O jovem Óscar Drai de 15 anos escapa diariamente no mesmo horário depois das aulas de seu internato e investiga as ruas da Barcelona do final da década de 1970 e uma dessas peregrinações o leva até Marina com quem passa a investigar outros mistérios na parte mais antiga da cidade.
Em “Marina” (ed. Suma das Letras, 2011) Carlos Ruiz Zafon narra uma história de mistério, amor e terror que peregrina ela mesma pelas décadas do século 20 da cidade de Barcelona. A narrativa em primeira pessoa pelo ponto de vista de Óscar é dinâmica e rica e pinta a história com detalhes e cores assim como as ruas da cidade que ganham vida em todas épocas que se passa a narrativa.
Os temas tratados no livro são delicados e profundos.
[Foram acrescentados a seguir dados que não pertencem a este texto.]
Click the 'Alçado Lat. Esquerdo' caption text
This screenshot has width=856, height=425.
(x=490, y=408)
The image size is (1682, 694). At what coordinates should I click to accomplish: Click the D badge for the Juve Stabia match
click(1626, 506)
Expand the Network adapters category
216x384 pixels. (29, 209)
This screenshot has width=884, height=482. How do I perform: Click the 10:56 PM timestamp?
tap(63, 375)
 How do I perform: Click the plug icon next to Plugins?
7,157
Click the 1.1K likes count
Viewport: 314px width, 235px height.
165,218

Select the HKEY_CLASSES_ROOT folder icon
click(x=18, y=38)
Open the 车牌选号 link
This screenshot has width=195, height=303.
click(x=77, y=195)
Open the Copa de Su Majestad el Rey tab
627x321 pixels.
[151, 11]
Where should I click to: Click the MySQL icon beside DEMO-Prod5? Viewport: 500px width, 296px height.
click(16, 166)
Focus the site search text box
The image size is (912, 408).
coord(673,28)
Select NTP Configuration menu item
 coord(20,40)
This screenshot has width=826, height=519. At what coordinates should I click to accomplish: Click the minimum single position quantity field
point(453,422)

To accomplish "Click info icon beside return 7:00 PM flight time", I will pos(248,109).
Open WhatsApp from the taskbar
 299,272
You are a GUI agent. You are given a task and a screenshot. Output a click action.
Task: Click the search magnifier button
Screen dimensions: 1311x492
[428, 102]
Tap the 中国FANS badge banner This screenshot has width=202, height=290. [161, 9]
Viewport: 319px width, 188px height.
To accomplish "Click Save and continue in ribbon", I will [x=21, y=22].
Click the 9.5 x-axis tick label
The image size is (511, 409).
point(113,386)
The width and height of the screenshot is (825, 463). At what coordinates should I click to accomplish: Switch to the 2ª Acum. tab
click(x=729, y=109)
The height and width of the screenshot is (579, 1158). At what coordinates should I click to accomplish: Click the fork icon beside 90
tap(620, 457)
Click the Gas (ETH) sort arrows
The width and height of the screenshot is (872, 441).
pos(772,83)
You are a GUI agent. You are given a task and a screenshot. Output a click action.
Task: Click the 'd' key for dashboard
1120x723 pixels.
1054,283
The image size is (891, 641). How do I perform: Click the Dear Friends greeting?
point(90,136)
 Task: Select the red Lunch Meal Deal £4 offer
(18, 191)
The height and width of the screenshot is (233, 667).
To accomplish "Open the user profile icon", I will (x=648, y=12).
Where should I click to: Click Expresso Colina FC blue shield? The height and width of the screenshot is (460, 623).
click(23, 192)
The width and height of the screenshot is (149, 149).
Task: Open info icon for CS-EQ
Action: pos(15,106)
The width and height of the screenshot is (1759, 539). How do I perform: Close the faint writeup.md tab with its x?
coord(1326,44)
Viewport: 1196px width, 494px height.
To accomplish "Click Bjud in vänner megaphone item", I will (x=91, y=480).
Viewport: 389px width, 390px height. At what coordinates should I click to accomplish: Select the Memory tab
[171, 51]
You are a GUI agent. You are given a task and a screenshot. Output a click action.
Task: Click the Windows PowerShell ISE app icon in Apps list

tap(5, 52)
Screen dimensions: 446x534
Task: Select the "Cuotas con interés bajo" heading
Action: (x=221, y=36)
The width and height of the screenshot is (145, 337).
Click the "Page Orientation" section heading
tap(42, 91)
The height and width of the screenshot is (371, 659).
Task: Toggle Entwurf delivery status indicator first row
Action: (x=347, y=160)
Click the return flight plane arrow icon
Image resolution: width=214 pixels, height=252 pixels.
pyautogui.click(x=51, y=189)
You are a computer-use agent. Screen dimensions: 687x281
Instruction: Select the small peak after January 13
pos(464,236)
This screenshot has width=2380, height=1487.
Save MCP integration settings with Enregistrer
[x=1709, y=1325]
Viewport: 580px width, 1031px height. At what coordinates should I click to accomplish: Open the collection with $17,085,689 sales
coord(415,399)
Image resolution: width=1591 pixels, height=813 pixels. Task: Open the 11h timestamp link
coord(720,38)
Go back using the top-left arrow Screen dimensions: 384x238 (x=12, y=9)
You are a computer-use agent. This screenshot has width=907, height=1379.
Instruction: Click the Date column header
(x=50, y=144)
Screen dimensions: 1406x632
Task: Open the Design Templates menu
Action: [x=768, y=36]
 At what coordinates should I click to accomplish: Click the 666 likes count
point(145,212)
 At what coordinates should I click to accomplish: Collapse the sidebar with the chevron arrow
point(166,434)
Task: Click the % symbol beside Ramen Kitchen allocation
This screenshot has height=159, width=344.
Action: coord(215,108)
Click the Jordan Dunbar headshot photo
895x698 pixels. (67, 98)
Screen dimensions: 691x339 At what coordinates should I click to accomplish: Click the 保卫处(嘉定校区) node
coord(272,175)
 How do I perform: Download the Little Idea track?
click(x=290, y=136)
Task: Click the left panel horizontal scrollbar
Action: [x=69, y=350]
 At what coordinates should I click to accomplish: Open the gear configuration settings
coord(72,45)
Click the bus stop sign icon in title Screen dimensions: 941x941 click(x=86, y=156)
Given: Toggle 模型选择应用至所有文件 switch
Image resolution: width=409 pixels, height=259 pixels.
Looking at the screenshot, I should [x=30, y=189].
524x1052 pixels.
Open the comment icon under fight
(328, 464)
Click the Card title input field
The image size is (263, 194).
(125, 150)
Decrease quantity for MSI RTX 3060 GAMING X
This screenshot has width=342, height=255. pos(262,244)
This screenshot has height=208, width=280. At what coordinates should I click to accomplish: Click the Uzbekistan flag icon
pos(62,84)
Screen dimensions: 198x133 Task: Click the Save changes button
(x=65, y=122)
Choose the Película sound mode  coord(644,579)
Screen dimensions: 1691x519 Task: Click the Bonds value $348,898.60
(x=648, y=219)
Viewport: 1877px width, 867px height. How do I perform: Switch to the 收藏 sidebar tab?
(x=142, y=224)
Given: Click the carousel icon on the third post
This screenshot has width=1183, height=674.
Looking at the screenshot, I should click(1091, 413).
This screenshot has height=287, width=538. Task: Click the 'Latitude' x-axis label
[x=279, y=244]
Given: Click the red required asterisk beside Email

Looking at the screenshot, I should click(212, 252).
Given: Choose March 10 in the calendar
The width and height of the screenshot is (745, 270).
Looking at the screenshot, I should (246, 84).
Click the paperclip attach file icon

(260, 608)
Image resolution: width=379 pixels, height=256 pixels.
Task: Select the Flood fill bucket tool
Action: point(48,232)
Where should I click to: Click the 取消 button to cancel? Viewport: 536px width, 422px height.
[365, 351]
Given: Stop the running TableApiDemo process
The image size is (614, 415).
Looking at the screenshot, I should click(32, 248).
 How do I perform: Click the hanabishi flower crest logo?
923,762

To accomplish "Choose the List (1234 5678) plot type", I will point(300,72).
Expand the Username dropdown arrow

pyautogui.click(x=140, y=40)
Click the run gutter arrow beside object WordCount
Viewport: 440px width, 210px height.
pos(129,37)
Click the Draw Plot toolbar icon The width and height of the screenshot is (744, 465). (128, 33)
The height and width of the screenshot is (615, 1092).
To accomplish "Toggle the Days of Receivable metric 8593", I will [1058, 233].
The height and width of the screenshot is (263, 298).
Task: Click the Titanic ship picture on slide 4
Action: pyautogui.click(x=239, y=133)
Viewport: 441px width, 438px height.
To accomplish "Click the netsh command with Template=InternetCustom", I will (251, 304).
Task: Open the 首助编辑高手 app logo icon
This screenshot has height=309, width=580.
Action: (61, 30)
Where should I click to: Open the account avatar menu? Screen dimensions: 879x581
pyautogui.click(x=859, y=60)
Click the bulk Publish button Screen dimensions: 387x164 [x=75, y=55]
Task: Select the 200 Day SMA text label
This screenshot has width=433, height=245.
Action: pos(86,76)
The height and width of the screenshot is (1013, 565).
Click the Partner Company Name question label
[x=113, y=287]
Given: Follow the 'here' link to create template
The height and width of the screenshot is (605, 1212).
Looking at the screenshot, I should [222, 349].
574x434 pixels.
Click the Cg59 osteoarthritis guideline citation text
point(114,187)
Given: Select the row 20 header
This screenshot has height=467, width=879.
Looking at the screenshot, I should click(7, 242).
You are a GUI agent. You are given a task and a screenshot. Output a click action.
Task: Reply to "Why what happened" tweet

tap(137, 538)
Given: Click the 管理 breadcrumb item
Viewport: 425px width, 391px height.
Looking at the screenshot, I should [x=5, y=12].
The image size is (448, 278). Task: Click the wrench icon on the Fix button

A primeira vista “Marina” parece ser um romance juvenil, considerando a idade dos personagens da história, 15 anos, e sua parte fantasiosa. Mas por trás disso têm-se vários questionamentos profundos sobre a natureza da vida e da morte e pode ser lida com o olhar aventuresco e fantasioso de um trabalho juvenil ou com o olhar crítico e maduro sobre tais reflexões. Além disso vale citar o tom de mistério das novelas do século 19, como Conan Doyle ou Mary Shelley.
Zafon é também autor de “O nome do vento” e “O jogo do anjo”.